We are trying something new. We are community minded individuals, a few of us working for forward thinking organizations, who want to create a different way of growing in the city. We’re not satisfied with the status quo and we want to experiment with different ways of doing things. We are trying to learn how to do this work well, in this place, at this time.

 

We are learning as we go. Many of the species of plants we are planting are unaccustomed to such extreme urbanized environments. We are not playing with the usual, heavily domesticated, urban street plants you see in most downtown cores.

 

We are playing with plants. And we’re trying to learn which plants like playing with us in this bizarre anthropic landscape. We’re also really hoping to learn which plants attract the attention of people who have forgotten the joy of playing with plants.

 

We are trying to create together. We are experimenting with different ways to engage people in this work. We want diverse individuals and groups to come into this space. We want this to be more than a place to pass through, or to stop for a smoke. We’ll be offering workshops, events, tours and the like but we really hope people will come to spend time here in their own ways, and to find ways to make the space theirs.
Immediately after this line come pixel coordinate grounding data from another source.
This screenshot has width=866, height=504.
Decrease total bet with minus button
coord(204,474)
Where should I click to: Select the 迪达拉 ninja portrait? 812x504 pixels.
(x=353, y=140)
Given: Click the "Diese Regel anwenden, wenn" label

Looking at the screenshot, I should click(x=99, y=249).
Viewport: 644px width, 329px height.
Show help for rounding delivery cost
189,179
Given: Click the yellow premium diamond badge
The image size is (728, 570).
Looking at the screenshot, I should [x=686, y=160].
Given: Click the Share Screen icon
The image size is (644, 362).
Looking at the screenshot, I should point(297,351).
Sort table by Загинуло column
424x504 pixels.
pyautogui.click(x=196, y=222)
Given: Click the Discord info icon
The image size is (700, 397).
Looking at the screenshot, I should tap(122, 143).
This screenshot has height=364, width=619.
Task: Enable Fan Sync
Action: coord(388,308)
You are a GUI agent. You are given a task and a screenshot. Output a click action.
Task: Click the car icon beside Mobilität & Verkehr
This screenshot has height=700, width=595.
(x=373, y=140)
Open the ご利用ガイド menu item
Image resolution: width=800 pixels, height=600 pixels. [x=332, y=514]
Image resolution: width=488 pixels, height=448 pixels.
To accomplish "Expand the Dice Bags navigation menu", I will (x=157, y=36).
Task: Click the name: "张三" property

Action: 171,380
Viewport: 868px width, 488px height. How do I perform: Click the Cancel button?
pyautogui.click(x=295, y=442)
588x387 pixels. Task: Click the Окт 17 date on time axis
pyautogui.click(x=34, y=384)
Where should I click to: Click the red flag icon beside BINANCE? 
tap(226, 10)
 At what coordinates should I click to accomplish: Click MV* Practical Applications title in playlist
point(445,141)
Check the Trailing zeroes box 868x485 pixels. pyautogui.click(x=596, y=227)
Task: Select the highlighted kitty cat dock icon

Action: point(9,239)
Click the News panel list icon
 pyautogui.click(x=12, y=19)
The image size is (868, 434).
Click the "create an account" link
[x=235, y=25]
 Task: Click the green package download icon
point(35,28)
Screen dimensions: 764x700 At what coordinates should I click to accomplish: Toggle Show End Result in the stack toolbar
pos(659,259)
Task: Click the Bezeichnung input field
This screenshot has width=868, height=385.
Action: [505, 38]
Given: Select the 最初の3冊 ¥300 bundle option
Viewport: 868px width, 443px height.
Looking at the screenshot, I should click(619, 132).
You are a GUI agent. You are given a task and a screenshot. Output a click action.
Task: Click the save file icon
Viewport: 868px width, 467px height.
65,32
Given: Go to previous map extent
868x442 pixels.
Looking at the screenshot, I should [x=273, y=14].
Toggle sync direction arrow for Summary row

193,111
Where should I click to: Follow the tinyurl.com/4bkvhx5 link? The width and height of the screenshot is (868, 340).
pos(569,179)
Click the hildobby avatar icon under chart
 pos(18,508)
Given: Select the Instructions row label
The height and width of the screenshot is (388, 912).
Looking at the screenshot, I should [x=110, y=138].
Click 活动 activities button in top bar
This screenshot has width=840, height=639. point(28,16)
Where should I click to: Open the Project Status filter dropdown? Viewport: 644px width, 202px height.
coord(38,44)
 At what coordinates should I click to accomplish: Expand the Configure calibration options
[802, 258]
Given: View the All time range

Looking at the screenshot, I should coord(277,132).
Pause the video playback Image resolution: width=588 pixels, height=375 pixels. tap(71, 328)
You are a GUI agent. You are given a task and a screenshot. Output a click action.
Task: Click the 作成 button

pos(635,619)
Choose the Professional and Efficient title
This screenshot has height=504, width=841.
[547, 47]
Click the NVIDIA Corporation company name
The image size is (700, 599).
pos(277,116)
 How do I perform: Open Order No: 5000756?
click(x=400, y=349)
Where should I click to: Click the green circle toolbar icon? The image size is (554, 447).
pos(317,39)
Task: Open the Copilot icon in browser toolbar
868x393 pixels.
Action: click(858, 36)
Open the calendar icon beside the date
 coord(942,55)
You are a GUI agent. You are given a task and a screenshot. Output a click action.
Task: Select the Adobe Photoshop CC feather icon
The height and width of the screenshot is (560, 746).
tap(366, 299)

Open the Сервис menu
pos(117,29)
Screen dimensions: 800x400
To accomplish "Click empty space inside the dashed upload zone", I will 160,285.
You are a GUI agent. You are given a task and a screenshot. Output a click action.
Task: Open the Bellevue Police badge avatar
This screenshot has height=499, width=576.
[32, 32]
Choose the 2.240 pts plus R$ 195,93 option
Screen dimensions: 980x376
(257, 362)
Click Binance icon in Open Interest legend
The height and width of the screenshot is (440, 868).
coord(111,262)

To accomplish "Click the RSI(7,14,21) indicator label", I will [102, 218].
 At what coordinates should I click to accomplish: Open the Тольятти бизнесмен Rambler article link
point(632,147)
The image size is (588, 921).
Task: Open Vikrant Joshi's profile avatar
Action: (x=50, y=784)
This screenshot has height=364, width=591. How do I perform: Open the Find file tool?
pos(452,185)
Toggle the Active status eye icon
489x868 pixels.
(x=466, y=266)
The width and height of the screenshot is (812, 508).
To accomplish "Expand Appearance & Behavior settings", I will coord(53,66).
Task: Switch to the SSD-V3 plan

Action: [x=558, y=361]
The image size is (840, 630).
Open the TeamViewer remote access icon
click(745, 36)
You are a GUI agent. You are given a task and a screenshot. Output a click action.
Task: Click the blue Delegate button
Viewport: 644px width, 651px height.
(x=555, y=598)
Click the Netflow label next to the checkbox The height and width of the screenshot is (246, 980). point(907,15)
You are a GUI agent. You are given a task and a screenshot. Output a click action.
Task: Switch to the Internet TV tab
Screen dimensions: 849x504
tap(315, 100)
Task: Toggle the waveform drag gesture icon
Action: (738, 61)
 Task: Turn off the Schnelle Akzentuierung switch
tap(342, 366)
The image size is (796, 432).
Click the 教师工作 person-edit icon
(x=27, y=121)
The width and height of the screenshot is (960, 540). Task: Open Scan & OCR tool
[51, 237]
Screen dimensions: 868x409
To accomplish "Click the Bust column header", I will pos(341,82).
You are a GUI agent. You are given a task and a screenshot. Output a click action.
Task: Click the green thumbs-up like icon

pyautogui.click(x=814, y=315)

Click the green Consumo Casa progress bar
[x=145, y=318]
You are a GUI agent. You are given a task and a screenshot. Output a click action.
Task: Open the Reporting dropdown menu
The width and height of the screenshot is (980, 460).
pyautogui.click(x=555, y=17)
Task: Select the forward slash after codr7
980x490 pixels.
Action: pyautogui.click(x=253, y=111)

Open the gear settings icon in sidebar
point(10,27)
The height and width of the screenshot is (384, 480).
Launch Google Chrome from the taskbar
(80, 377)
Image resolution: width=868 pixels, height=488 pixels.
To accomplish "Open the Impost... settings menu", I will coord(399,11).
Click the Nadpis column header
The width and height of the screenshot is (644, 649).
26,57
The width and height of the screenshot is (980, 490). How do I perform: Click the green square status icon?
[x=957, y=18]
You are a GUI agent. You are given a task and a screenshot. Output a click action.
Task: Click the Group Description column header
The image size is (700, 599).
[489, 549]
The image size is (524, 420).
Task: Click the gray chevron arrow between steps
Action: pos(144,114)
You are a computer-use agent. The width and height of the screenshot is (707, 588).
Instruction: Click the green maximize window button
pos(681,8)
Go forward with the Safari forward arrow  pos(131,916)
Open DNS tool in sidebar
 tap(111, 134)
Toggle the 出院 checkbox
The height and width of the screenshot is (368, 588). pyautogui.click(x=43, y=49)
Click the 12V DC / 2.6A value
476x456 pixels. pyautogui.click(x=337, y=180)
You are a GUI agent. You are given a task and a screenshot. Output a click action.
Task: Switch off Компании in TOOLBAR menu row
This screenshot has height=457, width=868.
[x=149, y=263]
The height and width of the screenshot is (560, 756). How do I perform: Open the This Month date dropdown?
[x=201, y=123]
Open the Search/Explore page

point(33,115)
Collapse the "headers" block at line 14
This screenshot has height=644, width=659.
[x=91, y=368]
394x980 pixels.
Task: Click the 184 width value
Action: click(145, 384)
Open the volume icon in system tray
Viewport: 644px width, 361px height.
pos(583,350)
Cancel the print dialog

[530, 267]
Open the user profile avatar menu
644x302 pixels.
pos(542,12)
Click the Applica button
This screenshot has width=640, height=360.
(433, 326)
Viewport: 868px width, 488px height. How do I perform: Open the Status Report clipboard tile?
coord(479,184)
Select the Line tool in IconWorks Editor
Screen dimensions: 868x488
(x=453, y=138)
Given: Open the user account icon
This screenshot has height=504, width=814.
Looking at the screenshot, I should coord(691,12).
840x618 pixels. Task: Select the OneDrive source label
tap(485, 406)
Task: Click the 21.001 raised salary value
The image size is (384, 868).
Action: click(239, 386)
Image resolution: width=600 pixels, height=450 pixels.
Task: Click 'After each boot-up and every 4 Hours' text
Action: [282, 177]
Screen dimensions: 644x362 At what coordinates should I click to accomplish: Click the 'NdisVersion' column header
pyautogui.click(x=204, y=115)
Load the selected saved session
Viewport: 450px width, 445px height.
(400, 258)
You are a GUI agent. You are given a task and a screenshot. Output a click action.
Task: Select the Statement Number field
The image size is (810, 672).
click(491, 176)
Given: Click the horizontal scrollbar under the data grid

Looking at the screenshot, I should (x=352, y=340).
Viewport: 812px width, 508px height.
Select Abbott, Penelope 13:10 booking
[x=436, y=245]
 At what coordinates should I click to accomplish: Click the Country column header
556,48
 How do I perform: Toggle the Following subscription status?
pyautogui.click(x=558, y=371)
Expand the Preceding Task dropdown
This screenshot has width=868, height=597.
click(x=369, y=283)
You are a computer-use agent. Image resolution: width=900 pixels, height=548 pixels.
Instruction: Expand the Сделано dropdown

We want diverse people to become involved in helping us make this space.

 

We believe the learning is in the process. Each “zone” we create is unique, with its own set of challenges and possibilities.

 

In 2018 we: 1) refurbished the existing concrete planters in-front of the library and planted a collection of over 30 native plant species and 2) created a perennial herb garden and seating area with a collection of gentle medicinal and culinary herbs (as well as 2 kiwi vines).

In 2019 we installed a pollinator garden with nesting habitat for native bees and other pollinators, and this year, we will be installing an ‘outdoor living room’ gathering space for the community, with 2 more gardens to come! 

 

We are open to each evolving and changing as we go. We do not have a fixed end state in mind. We are more interested in the process.

 

Concrete cities are blossoming. Amid this jungle, we need solutions that work for many. Solutions that help us un-learn some things, and re-learn others.

 

Thanks to the generosity and enthusiasm of our supporters including the Greater Victoria Public Library, the City of Victoria, the Province of British Columbia, Co-op Community Spaces and Vancity, this big idea has found the nourishment it needs to take root. An extra special thank you to those who took the time to vote for the Learning Garden during the City of Victoria’s Participatory Budgeting Process! Because of you, this project is coming to fruition. 

 

Be sure to keep your eye on the space to see what comes next!

 

Workshops set to begin soon!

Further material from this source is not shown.